To help government finance offices better respond to everyday ethical concerns, GFOA developed policy templates for three areas of common concern:

* Proper recording of staff time * Vendor relations and gifts * Making gifts with public funds

The templates are available, free of charge, at gfoa.org/ethics. The policies were designed using findings from psychological research that suggested how we could optimize their effectiveness. In this article, we will review the design features of these policy templates. This will help you make the best use of the templates and assist you in developing your own policies for other topics.

Sign Up Front

It is not uncommon for ethics policies to ask people to sign the policy at the end of the document. This serves as a signal of their commitment to abide by it, and research shows that this does have benefits. One experiment showed a 20 percent reduction in cheating after people were asked to sign a form at the end, versus not signing it at all. However, asking people to sign at the beginning of the document could be more powerful because it activates people's sense of honesty and care before reading the policy. And the same experiment showed a 50 percent reduction in cheating when people were asked to sign at the beginning versus not signing at all! (1)

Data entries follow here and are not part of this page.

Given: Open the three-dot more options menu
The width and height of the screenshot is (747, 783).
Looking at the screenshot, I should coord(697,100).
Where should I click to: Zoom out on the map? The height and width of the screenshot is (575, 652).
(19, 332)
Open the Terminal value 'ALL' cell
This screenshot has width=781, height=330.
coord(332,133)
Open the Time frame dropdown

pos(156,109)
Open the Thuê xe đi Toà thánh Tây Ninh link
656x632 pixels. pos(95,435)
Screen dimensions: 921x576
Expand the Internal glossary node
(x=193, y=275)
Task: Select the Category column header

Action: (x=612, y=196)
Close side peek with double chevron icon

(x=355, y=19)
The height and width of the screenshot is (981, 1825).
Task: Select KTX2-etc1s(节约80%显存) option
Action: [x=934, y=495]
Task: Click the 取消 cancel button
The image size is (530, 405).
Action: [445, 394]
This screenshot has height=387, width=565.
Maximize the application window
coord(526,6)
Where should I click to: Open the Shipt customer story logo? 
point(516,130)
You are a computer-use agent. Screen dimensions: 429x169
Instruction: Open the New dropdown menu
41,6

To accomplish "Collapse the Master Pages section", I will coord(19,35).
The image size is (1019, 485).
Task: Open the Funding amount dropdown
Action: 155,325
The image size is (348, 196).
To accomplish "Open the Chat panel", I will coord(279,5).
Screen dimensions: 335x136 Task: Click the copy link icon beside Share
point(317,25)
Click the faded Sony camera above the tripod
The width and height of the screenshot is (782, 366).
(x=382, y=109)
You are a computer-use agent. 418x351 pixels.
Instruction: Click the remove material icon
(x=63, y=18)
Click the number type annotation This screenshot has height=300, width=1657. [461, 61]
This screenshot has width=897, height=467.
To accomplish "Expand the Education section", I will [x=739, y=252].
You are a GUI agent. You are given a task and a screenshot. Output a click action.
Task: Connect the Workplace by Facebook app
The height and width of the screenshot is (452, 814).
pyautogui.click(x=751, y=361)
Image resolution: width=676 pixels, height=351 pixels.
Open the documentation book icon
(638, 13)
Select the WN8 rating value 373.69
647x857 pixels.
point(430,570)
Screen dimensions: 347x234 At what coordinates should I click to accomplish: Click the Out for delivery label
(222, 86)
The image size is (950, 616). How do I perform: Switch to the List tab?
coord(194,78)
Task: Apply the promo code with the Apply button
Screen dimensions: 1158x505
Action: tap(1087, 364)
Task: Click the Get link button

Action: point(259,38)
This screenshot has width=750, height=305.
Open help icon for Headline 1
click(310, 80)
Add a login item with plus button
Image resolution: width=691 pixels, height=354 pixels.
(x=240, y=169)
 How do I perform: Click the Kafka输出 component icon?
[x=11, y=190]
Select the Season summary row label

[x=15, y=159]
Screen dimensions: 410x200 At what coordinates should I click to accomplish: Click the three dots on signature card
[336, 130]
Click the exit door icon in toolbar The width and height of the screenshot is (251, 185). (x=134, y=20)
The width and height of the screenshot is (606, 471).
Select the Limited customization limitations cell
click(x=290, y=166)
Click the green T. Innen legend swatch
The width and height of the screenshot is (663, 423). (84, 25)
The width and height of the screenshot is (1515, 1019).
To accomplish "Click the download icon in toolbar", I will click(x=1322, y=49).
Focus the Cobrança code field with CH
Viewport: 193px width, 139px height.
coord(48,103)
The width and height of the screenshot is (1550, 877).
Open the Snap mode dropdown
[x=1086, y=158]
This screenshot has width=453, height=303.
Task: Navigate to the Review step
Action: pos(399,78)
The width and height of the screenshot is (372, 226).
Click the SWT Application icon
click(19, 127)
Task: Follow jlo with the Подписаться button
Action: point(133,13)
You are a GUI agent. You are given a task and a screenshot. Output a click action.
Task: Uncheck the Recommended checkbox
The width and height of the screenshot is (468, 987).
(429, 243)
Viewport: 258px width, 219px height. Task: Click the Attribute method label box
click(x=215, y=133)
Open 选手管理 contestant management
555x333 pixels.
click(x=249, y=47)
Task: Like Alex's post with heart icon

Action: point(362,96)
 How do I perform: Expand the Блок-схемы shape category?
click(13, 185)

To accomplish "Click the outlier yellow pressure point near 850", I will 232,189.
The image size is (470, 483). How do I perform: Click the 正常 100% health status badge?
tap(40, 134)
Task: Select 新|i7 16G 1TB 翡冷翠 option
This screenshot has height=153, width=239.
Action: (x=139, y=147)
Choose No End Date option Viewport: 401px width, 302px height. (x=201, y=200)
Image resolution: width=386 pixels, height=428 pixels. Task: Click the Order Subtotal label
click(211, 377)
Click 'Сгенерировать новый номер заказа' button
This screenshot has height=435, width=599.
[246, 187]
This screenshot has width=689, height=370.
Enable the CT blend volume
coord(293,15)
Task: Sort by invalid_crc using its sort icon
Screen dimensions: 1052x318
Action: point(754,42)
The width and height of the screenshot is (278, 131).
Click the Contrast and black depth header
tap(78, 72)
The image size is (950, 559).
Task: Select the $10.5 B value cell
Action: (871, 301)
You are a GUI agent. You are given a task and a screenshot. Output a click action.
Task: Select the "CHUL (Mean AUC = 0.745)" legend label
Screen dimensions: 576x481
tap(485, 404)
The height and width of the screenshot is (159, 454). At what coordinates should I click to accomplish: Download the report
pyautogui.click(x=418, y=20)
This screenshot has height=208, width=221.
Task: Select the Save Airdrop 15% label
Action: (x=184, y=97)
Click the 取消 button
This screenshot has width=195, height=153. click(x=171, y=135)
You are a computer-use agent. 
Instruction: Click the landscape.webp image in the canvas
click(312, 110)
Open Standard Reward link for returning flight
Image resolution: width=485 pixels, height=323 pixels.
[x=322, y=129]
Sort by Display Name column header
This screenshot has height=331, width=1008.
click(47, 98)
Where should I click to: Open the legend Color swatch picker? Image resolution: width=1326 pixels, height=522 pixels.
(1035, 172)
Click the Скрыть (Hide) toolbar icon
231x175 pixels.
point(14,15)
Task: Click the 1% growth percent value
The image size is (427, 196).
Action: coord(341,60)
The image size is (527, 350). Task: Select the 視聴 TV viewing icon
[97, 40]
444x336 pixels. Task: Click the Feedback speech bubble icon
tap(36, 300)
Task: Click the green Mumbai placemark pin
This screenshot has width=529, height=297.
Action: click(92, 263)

Everyone Is Doing It Humans are social creatures and will seek to fit in with colleagues. Often, this conformist behavior is subtle and not obvious even to the person engaging in it. For example, a person's weight is often closely correlated with that of friends and family because our eating habits are shaped by them. For example, if you all go out to dinner, you are more likely to order dessert if everyone else does, too. The power of conformity is at the root of one of the all-time great rationalizations for unethical behavior: "Everyone does it." (2) A local government ethics policy can turn the tables by putting the power of conformity to work in favor of ethical behavior. This can be done by pointing out how common ethical behavior is. (3) Our...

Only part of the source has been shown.